Autoreactive B-1 B cells: constraints on natural autoantibody B cell antigen receptors

Abstract

B-1 B-cells constitute a distinctive population of cells that are enriched for self-reactive B cell receptors (BCRs). These BCRs are encoded by a restricted set of heavy and light chains, including heavy chains that lack nontemplated nucleotide additions at the V-D and D-J joining regions. One prototype natural autoantibody produced by B-1 B cells binds to a cryptic determinant exposed on senescent red blood cells that includes the phosphatidylcholine (PtC) moiety. The V(H)11Vkappa9 BCR, which accounts for a large fraction of the anti-PtC specificity, is underrepresented in other B-cell populations, including newly formed B cells in bone marrow, and the transitional B cells, follicular B cells, and marginal zone B cells in spleen. Previous work has shown that V(H)11 heavy chains pair ineffectively with surrogate light chain (SLC) and so do not promote development in bone marrow, but instead allow fetal liver maturation because of a fetal preference for weaker pre-BCR signaling. Such inefficient SLC pairing constitutes one constraint on the maturation of B cells containing V(H)11 rearrangements that biases their generation to fetal development. Here, we examine another possible bottleneck to the B1 cell repertoire: light chain pairing with V(H)11 heavy chain, finding very significant preferences.

Figure 1

Single cell suspensions were stained with a combination of fluorescent reagents, FL-anti-V_H11id(3H7), PE-anti-CD21/35(7G6), Cy5PE-anti-Vκ9id(13B5), Cy55PE-anti-CD93(AA4.1), APC-anti-CD5(53-7), Cy55APC-anti-CD19(1D3), Cy7APC-anti-CD23(B3B4), CasB-anti-IgM(331.12), QDot605-anti-CD43(S7).
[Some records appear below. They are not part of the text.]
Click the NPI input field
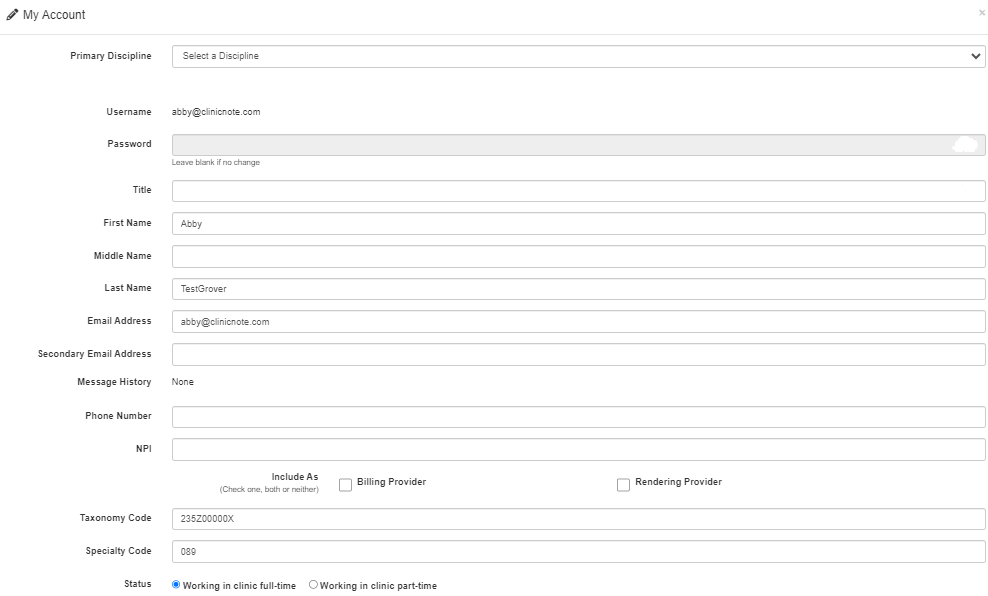This screenshot has width=988, height=596. (576, 448)
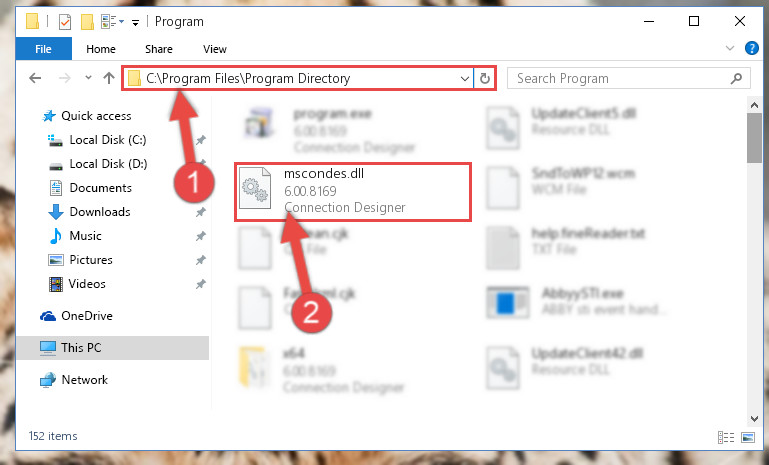
Task: Open the Help question mark icon
Action: 751,48

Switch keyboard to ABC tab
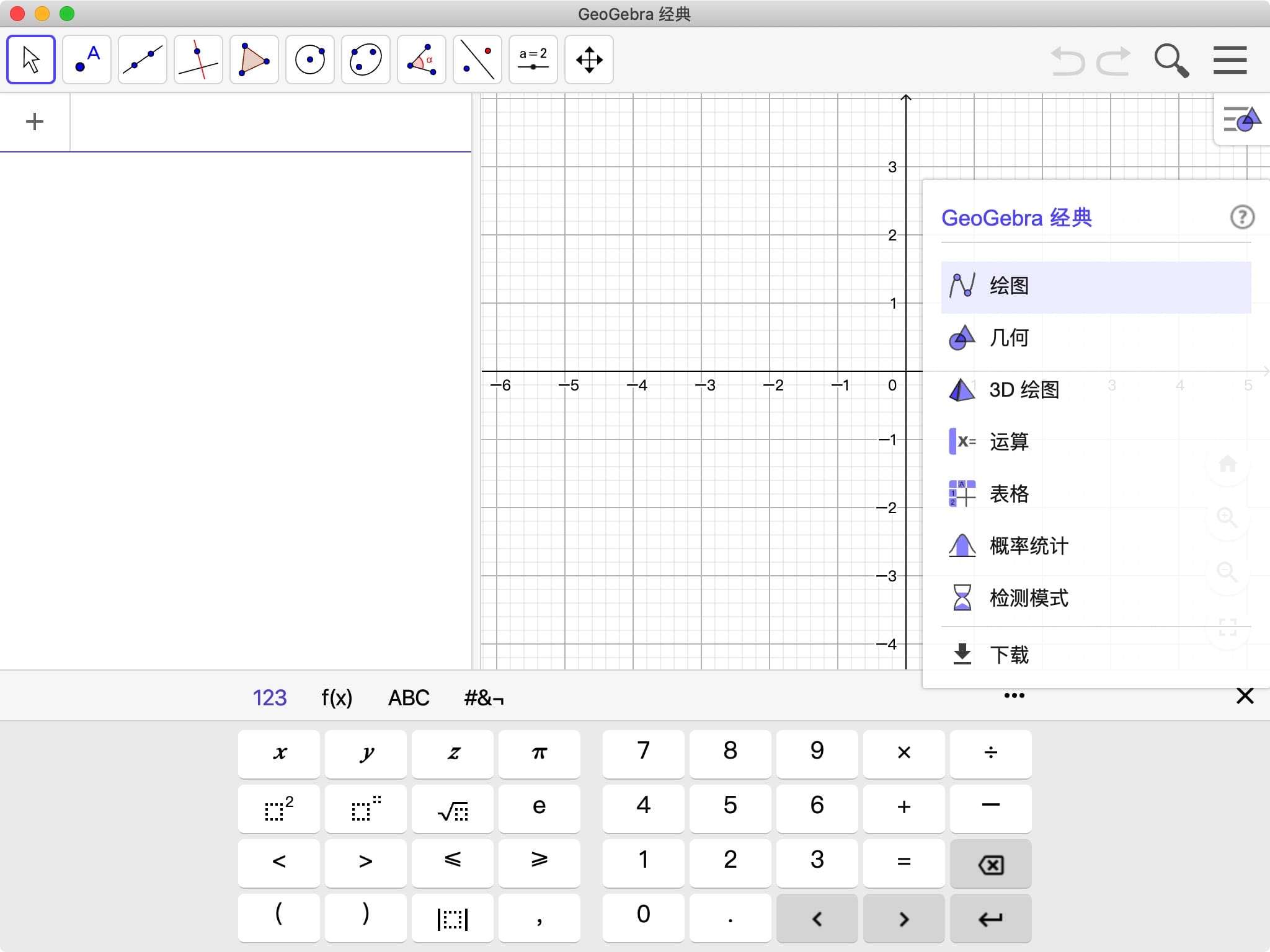click(409, 698)
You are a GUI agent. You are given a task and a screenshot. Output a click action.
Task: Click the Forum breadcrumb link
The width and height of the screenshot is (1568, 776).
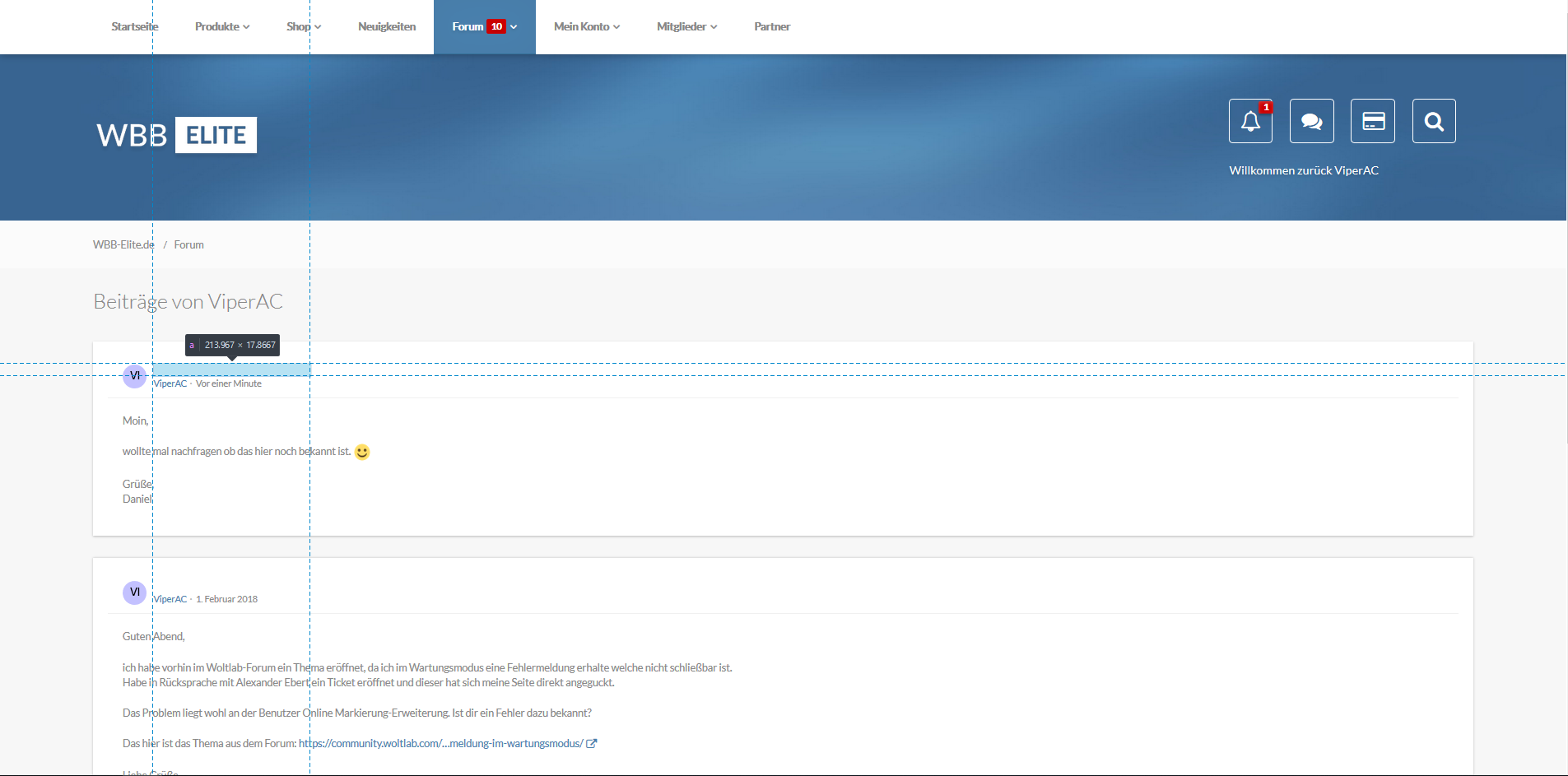tap(188, 245)
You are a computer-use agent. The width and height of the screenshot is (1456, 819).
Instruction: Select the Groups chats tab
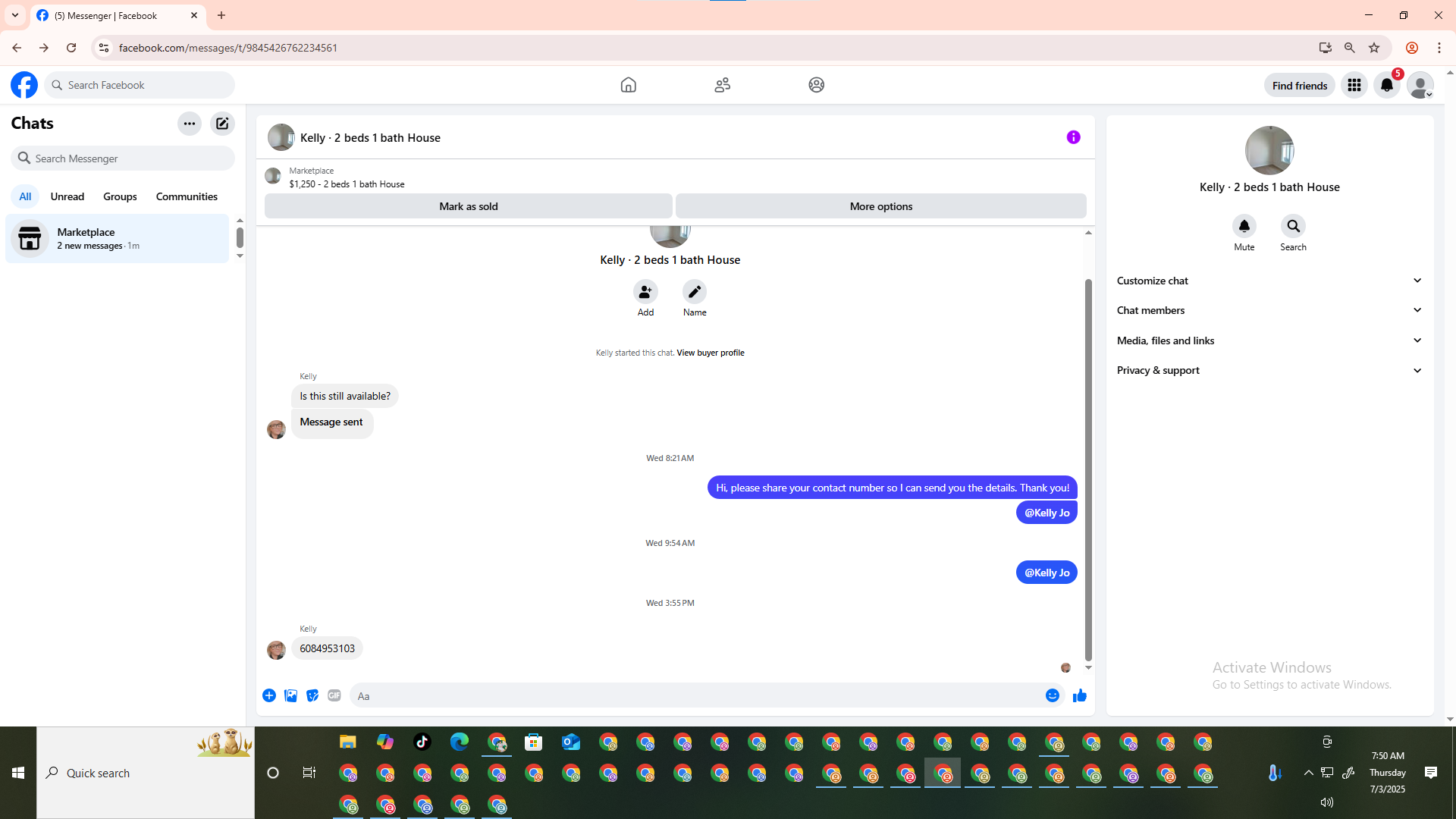coord(120,196)
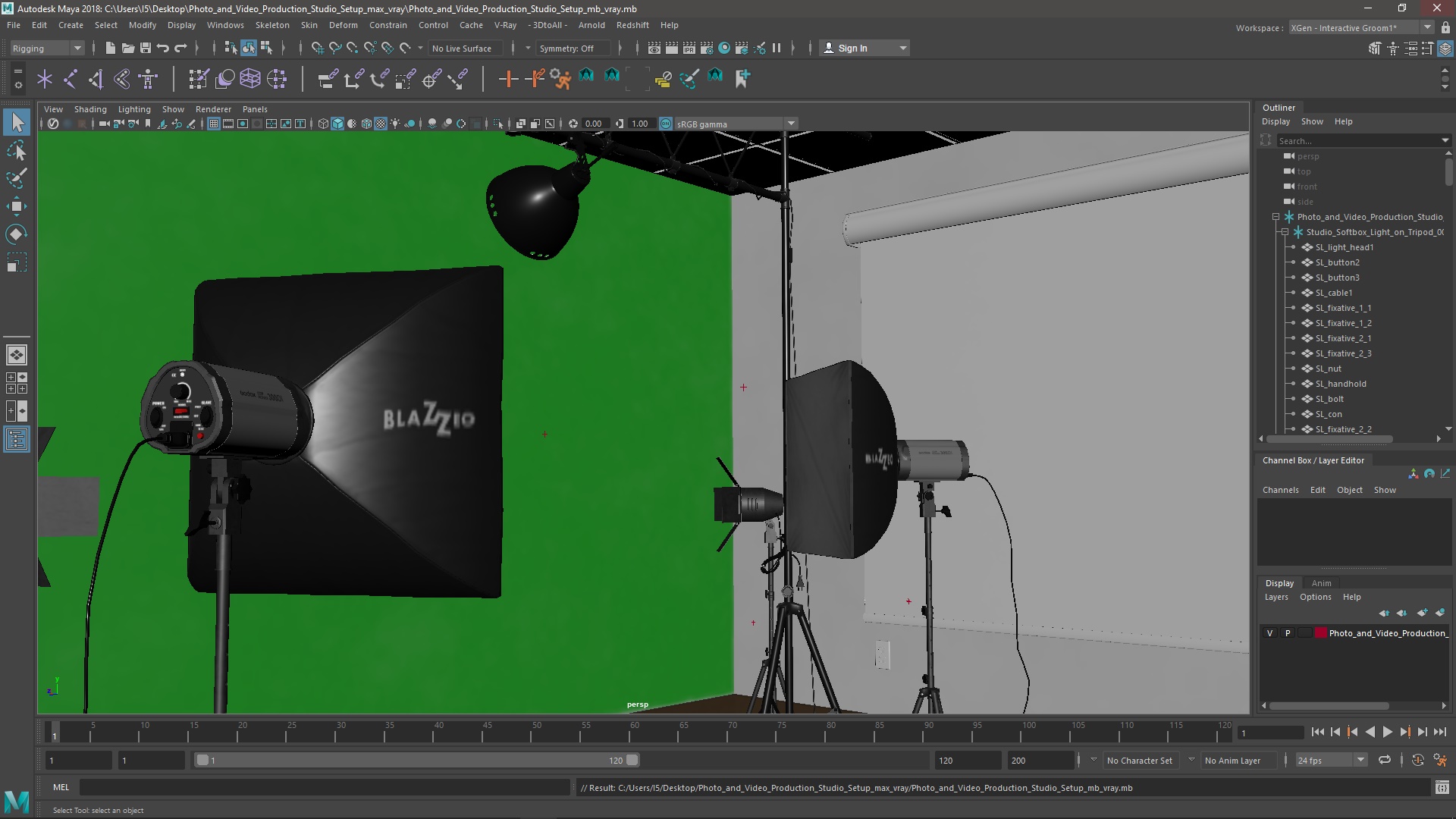The width and height of the screenshot is (1456, 819).
Task: Expand Photo_and_Video_Production_Studio tree node
Action: coord(1274,217)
Cells were stained with propidium iodide to allow elimination of dead cells (PI⁺). Forward light scatter height versus area gating was used to eliminate aggregates and forward versus side scatter gating was used as a “lymphoid cell” gate to eliminate small debris and large granular non-lymphoid cells. In spleen, Fo cells were gated CD19⁺IgM⁺CD93⁻CD23⁺; B1 cells were gated CD19⁺IgM⁺CD93⁻CD23⁻CD43⁺CD5⁺; MZ cells were gated CD19⁺IgM⁺⁺CD93⁻CD23⁻CD21/35⁺⁺. In peritoneal cavity (PerC), B-2 cells were gated CD19⁺IgM⁺CD43⁻CD5⁻; B-1 cells were gated CD19⁺IgM⁺CD43⁺CD5⁺. In bone marrow, newly-formed B cells (Fr. E) were gated CD19⁺IgM⁺CD93⁺.

Figure 2

B lineage cells in VH11 Transgenic (BR5 line) spleen from newborn and adult animals. Single cell suspensions were stained with fluorescent antibodies specific for CD45R/B220(6B2), V_H11id, and endogenous IgM (b allotype). Panels show B220⁺ gated cells.

Figure 3

Levels of TdT mRNA in transduced cell lines, assayed by quantitative PCR. Transduced cells were purified by sorting GFP⁺ cells, then RNA was prepared and analyzed as described in the Methods. Maximum levels, detected in the parental R1 line were arbitrarily set to 100%.

Figure 4

Cell surface IgM expression on pre-B cells transduced with V_H11 and several different light chains. Transduced cells were stained with APC-anti-IgM(331.12) and then gated for V_H11 (CFP⁺) and kappa light chain (GFP⁺) expression. Fluorescence intensity determined by flow cytometry, normalized for transduction level variation as described in the text. Level on Vκ9 cells arbitrarily set to 1.0.

Figure 5

Model for V_H11Vκ9 natural autoantibody B cell generation, showing the two bottlenecks discussed in the text and illustrating a fetal bias in production.